New Delhi (PTI): After its failure last month, Army Chief General Deepak Kapoor has said his force would prefer further trials of BrahMos missile to be sure of the weapon's success, rather than hurrying up induction.
"No," he said when asked if the army would induct BrahMos' new vertical-launch version once it was ready. "We (the Army) are consumers here. We will like to go through further trials to prove its success. We will congratulate them whenever the missiles passes the test. It is wrong to waste public money," General Kapoor told PTI in an interview.
The 290-km range supersonic cruise missile, developed jointly by India and Russia under a joint venture, failed to hit its intended target during tests in the Pokhran ranges in Rajasthan desert last month.

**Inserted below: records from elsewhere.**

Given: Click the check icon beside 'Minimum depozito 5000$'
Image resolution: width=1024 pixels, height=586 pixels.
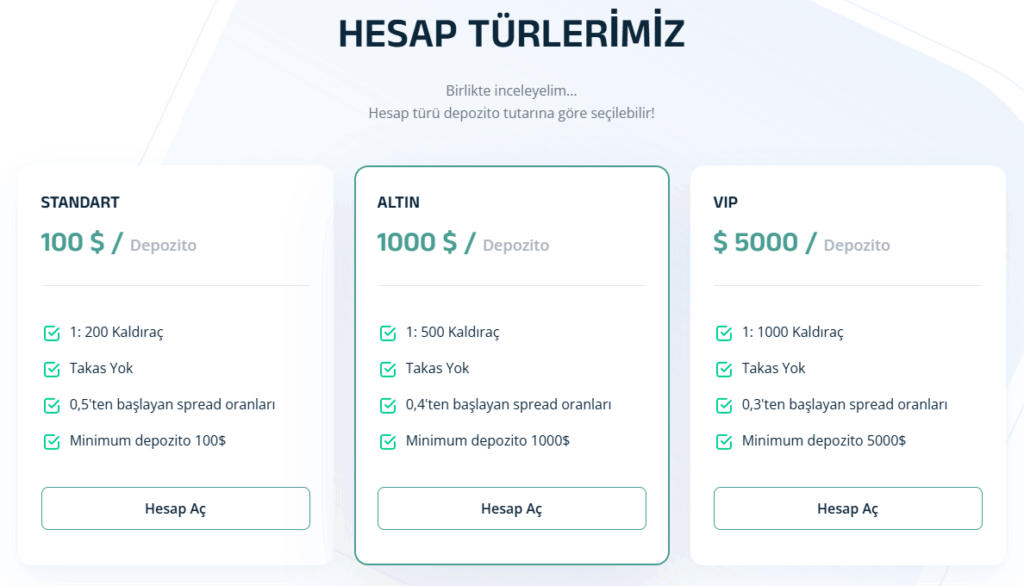Looking at the screenshot, I should point(722,440).
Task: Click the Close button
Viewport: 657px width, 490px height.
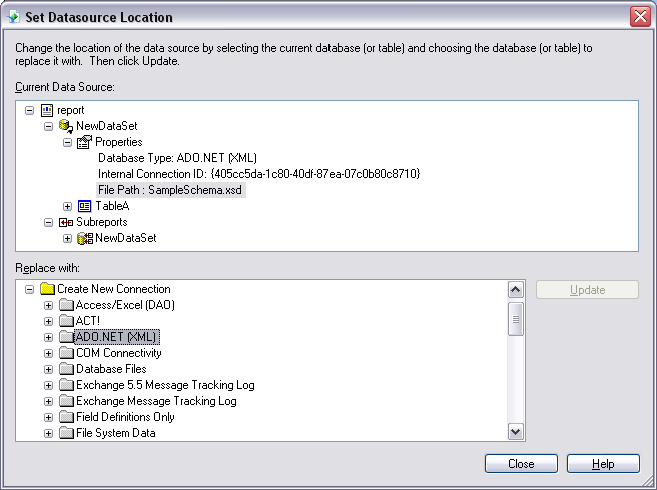Action: coord(521,464)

Asked if the DRDO had complaints over the Army "leaking" information on the failed BrahMos test, Kapoor clarified that the army had reservations over DRDO's initial claim that the missile trial was a success. He said he was present during the missile testing in Rajasthan recently and watched the test-firing from about a kilometre away. The target was 53 kilometres away from the missile launch site, he said.
The missile can fly from a sea-skimming height of just 10 metres above the waves to an altitude of 15km. While it can achieve a maximum velocity of Mach 2 in the denser air at sea level, this goes up to Mach 2.7 in the rarefied upper atmosphere above 7 km. The missile has three propulsion systems. First, a gas generator blows it out of its canister, then a solid fuel booster speeds it up to Mach 2, after which an air-breathing liquid fuel ramjet takes over to propel it to its target.